— begin —

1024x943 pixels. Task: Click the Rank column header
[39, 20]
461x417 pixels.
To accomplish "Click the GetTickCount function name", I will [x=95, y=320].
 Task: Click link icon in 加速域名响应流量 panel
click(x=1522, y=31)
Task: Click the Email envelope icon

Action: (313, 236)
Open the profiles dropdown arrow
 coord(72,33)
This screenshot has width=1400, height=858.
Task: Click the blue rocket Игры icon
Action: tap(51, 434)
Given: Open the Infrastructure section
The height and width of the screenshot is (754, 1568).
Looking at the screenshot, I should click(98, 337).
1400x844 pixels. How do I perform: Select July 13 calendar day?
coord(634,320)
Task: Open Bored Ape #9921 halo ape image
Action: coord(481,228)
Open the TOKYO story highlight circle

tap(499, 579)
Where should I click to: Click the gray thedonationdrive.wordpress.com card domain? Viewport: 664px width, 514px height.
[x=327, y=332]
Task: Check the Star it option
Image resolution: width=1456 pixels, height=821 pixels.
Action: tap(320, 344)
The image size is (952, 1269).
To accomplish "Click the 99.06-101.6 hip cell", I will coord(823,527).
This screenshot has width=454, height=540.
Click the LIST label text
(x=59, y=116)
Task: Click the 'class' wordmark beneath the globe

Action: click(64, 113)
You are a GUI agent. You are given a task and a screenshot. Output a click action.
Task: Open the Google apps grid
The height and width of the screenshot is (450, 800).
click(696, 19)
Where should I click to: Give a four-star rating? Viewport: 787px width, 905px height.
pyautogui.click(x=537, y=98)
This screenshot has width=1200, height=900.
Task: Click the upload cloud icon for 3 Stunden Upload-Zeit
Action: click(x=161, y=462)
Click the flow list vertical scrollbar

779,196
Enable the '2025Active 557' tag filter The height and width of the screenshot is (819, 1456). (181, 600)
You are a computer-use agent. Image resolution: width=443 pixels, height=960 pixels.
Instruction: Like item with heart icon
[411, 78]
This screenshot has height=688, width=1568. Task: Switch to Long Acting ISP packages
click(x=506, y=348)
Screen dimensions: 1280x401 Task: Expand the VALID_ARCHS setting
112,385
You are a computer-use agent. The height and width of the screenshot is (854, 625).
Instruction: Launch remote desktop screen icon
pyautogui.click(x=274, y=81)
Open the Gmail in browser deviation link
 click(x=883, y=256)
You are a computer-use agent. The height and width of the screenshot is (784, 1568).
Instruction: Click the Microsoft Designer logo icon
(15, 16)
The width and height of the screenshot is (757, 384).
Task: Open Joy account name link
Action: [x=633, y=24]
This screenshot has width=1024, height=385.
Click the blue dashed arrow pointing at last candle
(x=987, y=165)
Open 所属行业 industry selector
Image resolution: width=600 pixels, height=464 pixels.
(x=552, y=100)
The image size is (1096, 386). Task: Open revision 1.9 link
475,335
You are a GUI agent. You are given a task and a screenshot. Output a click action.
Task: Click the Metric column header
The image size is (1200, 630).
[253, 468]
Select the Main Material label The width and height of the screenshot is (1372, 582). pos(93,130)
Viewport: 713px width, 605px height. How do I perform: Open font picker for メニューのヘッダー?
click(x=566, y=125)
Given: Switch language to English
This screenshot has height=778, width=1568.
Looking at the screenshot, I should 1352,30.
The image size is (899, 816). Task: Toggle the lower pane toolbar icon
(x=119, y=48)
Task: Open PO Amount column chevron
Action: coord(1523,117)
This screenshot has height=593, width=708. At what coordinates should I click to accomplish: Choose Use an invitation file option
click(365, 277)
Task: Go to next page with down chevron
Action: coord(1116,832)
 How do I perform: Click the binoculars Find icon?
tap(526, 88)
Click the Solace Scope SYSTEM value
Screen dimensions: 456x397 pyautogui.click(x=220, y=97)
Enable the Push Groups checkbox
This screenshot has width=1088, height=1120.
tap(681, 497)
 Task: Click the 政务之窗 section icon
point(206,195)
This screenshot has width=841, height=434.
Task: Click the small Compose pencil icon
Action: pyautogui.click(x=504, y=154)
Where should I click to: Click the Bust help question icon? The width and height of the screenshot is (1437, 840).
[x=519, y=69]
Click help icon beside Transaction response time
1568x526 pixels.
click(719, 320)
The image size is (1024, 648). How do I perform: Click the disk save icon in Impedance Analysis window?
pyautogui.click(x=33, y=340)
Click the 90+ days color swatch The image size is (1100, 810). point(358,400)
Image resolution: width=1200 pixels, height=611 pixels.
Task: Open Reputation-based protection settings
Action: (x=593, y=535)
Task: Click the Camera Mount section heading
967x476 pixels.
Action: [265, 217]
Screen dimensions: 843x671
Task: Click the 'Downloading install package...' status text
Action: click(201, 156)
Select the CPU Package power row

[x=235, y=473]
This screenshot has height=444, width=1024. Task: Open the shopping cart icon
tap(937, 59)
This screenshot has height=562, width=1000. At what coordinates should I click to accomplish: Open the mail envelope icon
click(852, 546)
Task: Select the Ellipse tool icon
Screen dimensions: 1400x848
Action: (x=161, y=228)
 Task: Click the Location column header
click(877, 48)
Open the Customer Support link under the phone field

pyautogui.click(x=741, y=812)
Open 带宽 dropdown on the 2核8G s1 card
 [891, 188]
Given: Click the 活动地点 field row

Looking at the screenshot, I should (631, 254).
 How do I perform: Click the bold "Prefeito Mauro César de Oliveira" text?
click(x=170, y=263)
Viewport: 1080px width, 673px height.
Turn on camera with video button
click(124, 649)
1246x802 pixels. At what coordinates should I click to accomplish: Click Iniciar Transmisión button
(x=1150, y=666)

— end —

### [Problem details]
Reproduce the lines of the records verbatim, beginning with the line that contains "This screenshot has width=1024, height=385." and ending with the line that contains "Looking at the screenshot, I should 1352,30.", both included.

### [Answer to the problem]
This screenshot has width=1024, height=385.
Click the blue dashed arrow pointing at last candle
(x=987, y=165)
Open 所属行业 industry selector
Image resolution: width=600 pixels, height=464 pixels.
(x=552, y=100)
The image size is (1096, 386). Task: Open revision 1.9 link
475,335
You are a GUI agent. You are given a task and a screenshot. Output a click action.
Task: Click the Metric column header
The image size is (1200, 630).
[253, 468]
Select the Main Material label The width and height of the screenshot is (1372, 582). pos(93,130)
Viewport: 713px width, 605px height. How do I perform: Open font picker for メニューのヘッダー?
click(x=566, y=125)
Given: Switch language to English
This screenshot has height=778, width=1568.
Looking at the screenshot, I should 1352,30.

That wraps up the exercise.